• **YOUR INSTRUCTIONS**
Rewrite the listing below as a numbered list, one line per item, leaving out blank lines and the pictures.

• **MATERIAL**
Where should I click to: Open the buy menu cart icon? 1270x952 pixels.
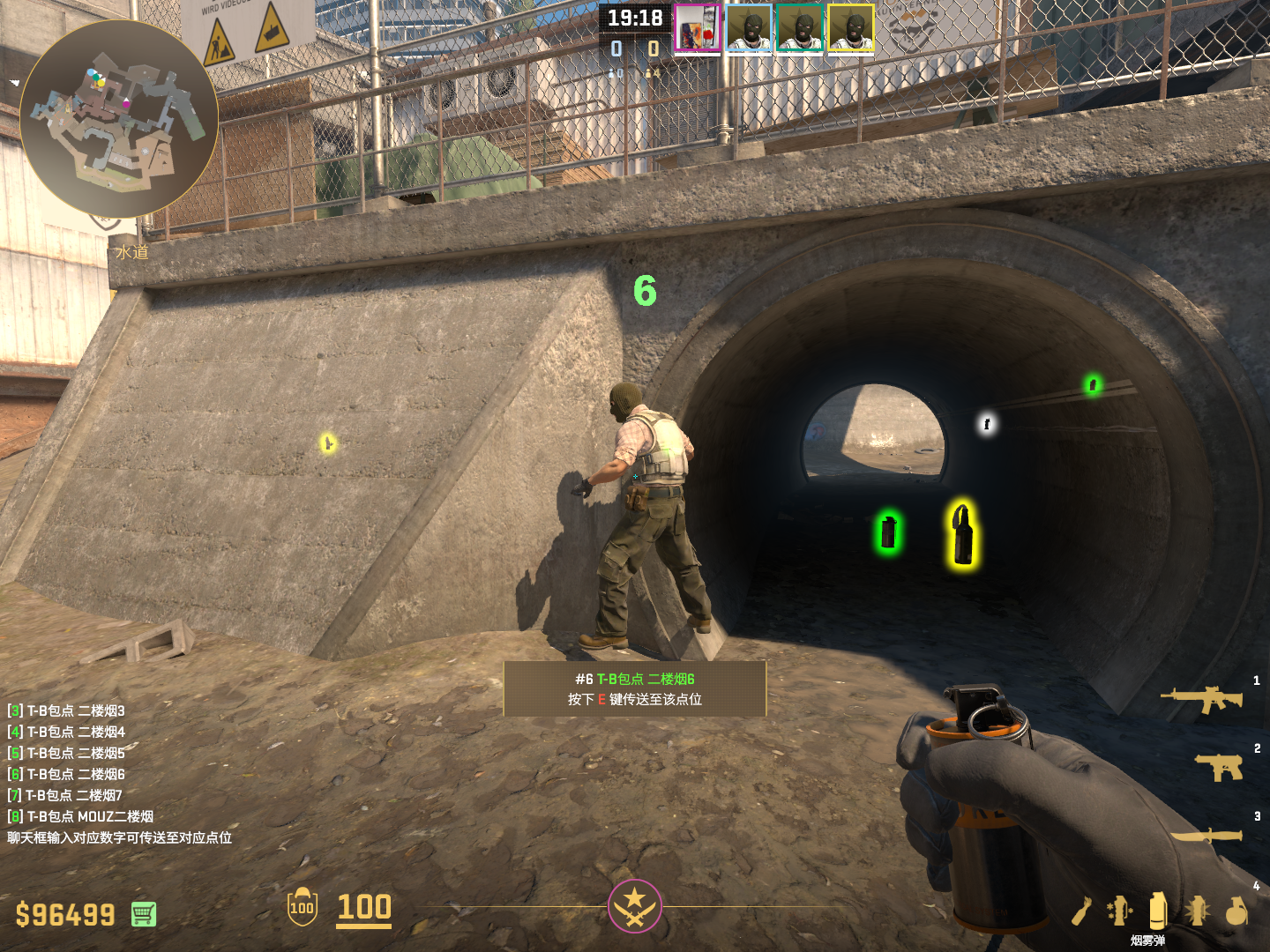click(144, 914)

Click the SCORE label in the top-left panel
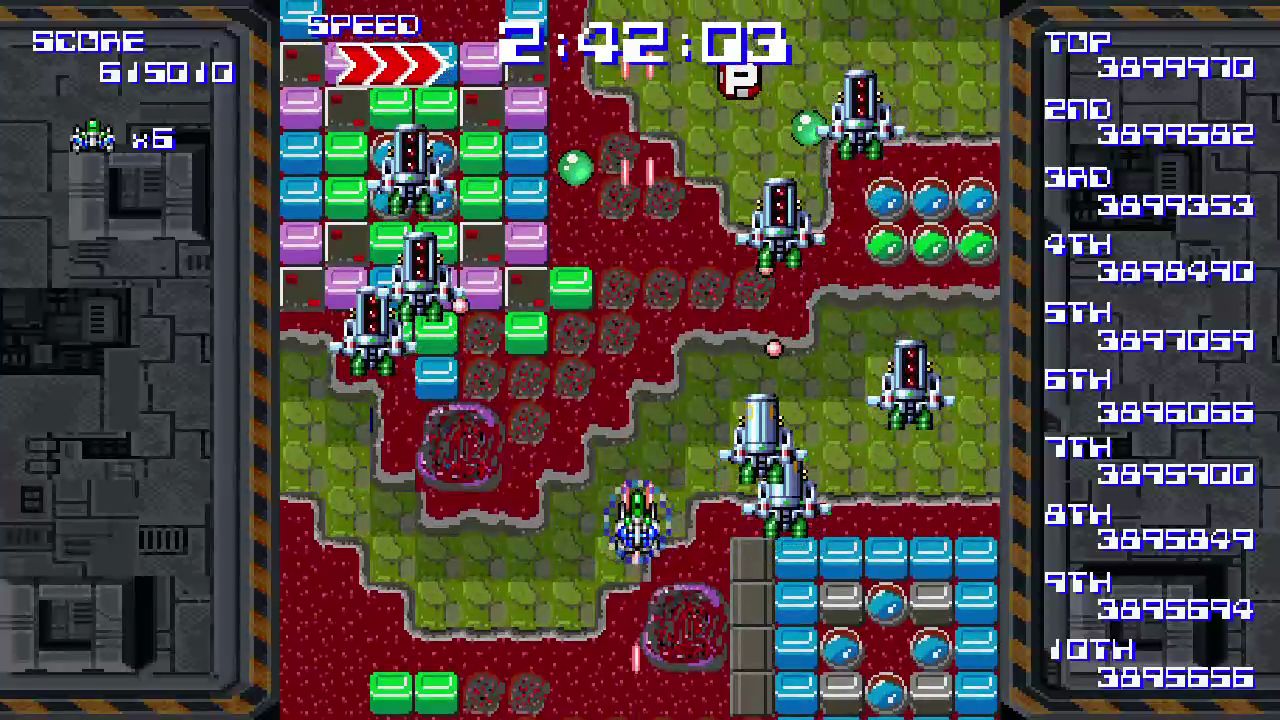tap(88, 41)
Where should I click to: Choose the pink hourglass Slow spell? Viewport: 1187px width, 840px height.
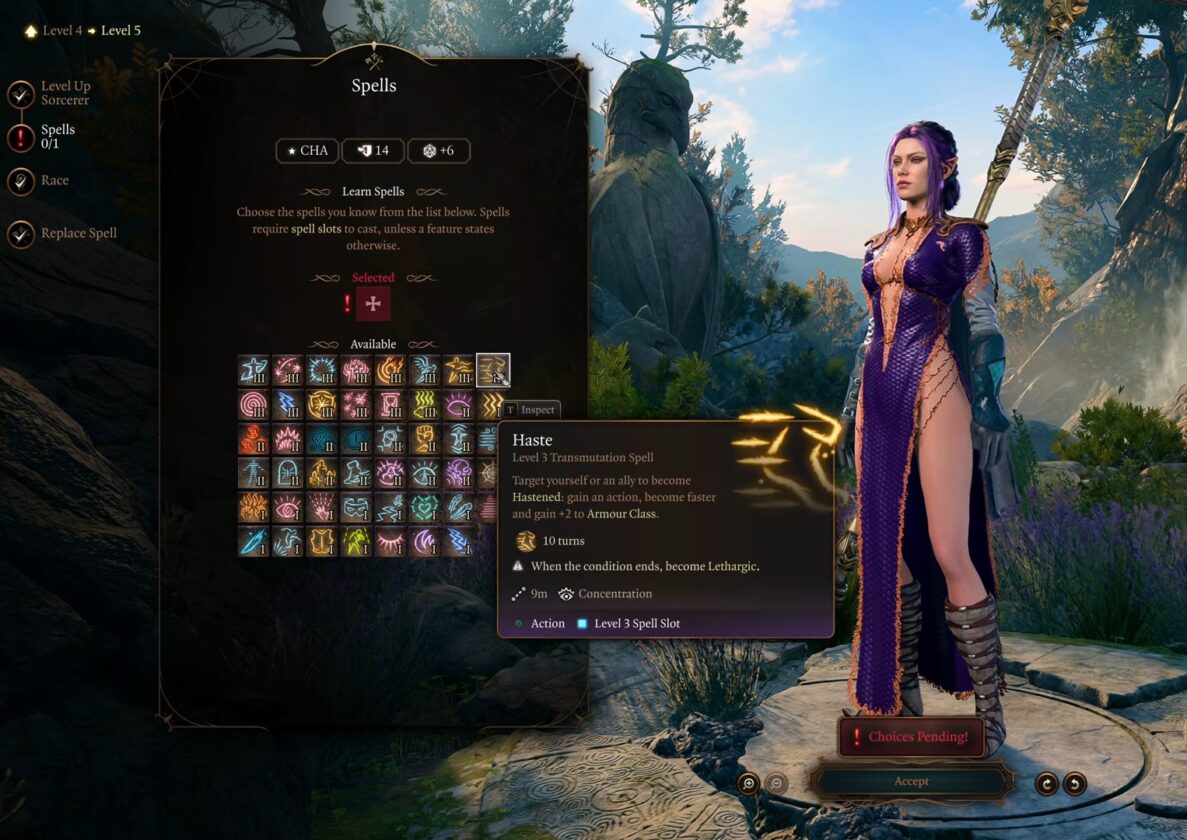coord(390,404)
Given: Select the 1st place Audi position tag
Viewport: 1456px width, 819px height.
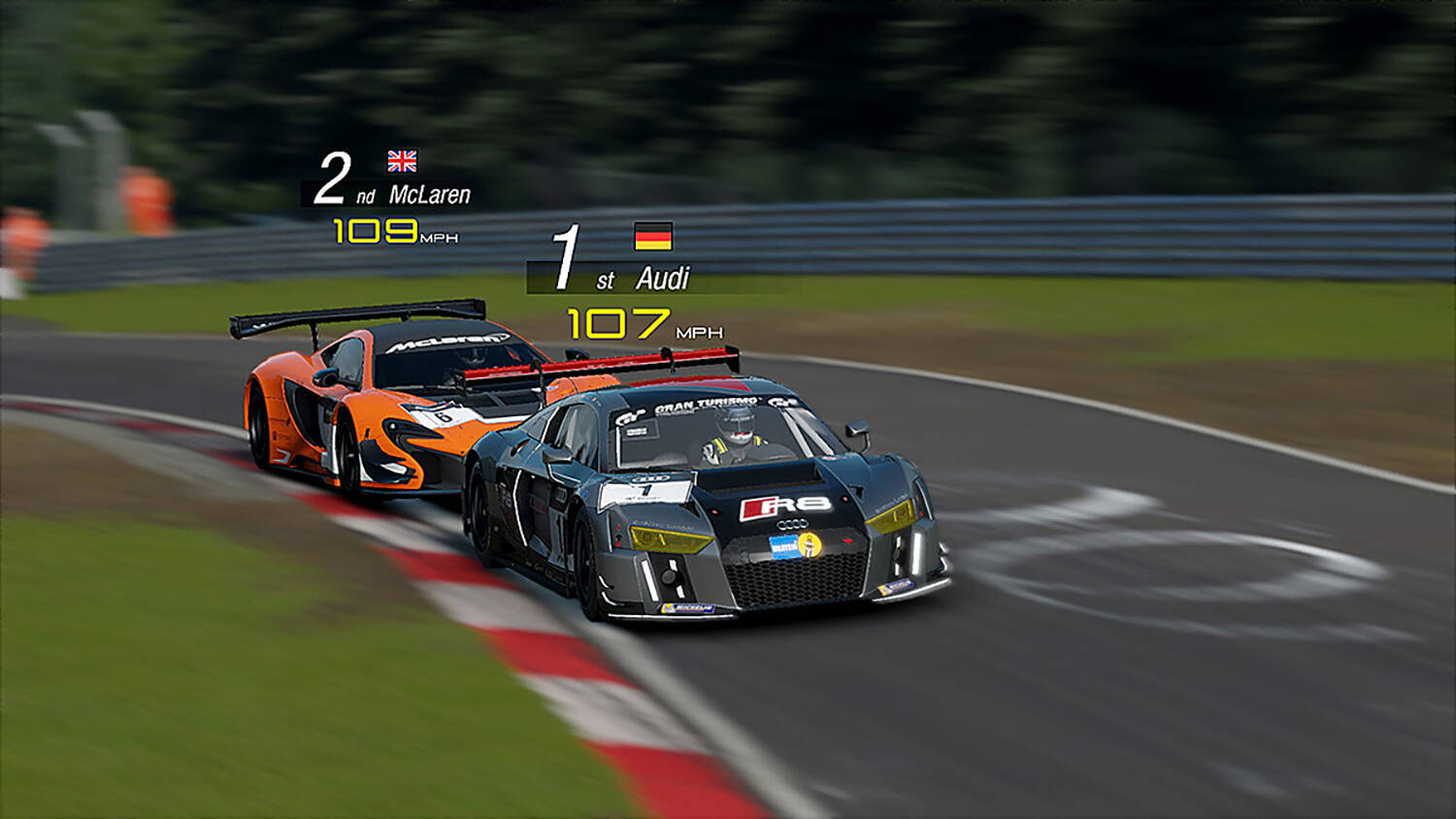Looking at the screenshot, I should (621, 278).
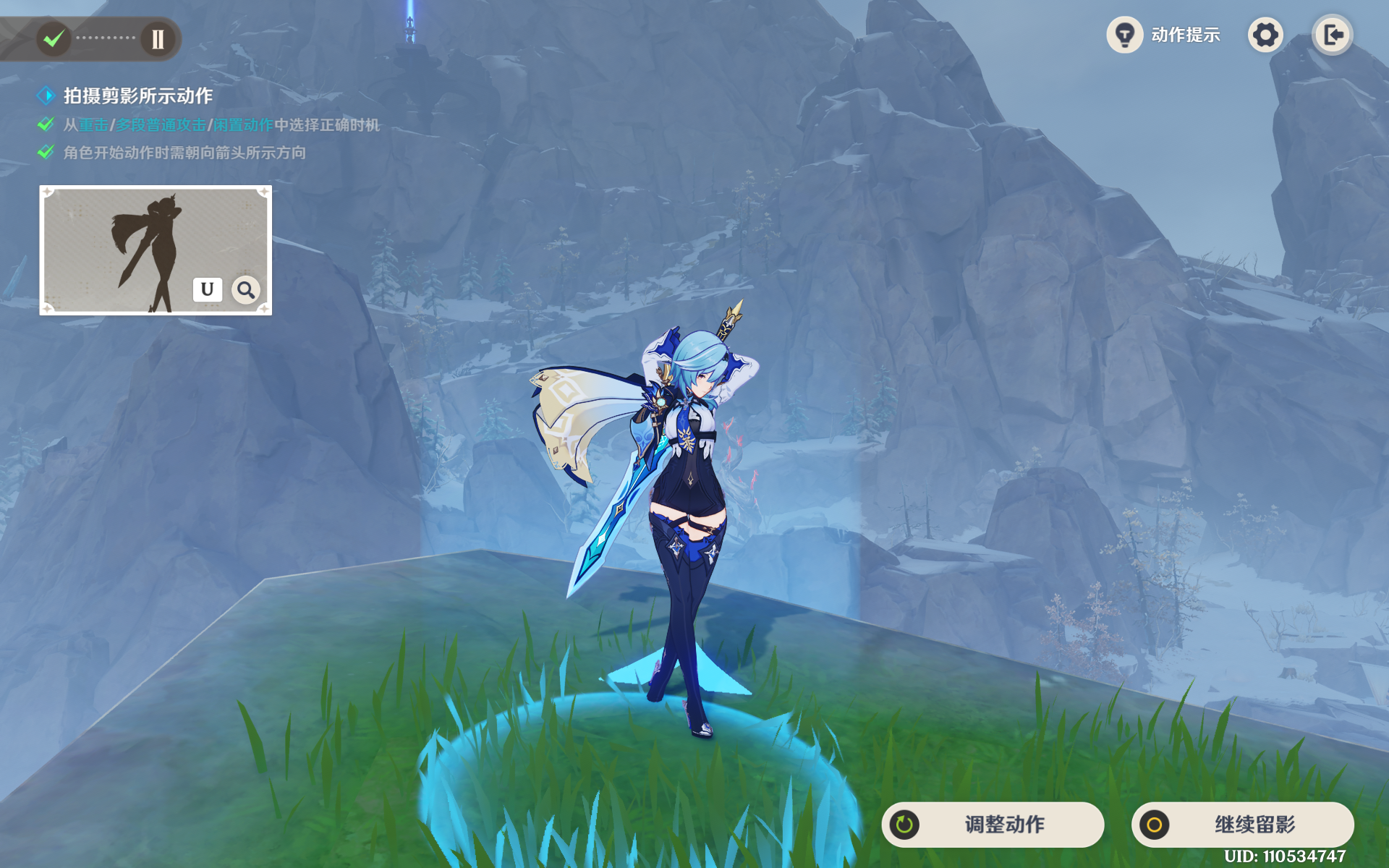1389x868 pixels.
Task: Open the 动作提示 pose hint
Action: [1164, 35]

• **RESPONSE**
1. Where should I click to: Open the buy menu cart icon? 1270x952 pixels.
2. click(144, 914)
3. Click the SCORE label in the top-left panel
4. tap(88, 41)
5. Where should I click to: Choose the pink hourglass Slow spell? Viewport: 1187px width, 840px height.
6. coord(390,404)
7. Given: Select the 1st place Audi position tag
8. Viewport: 1456px width, 819px height.
9. Looking at the screenshot, I should (621, 278).
10. 1389x868 pixels.
11. Task: Open the 动作提示 pose hint
12. Action: [1164, 35]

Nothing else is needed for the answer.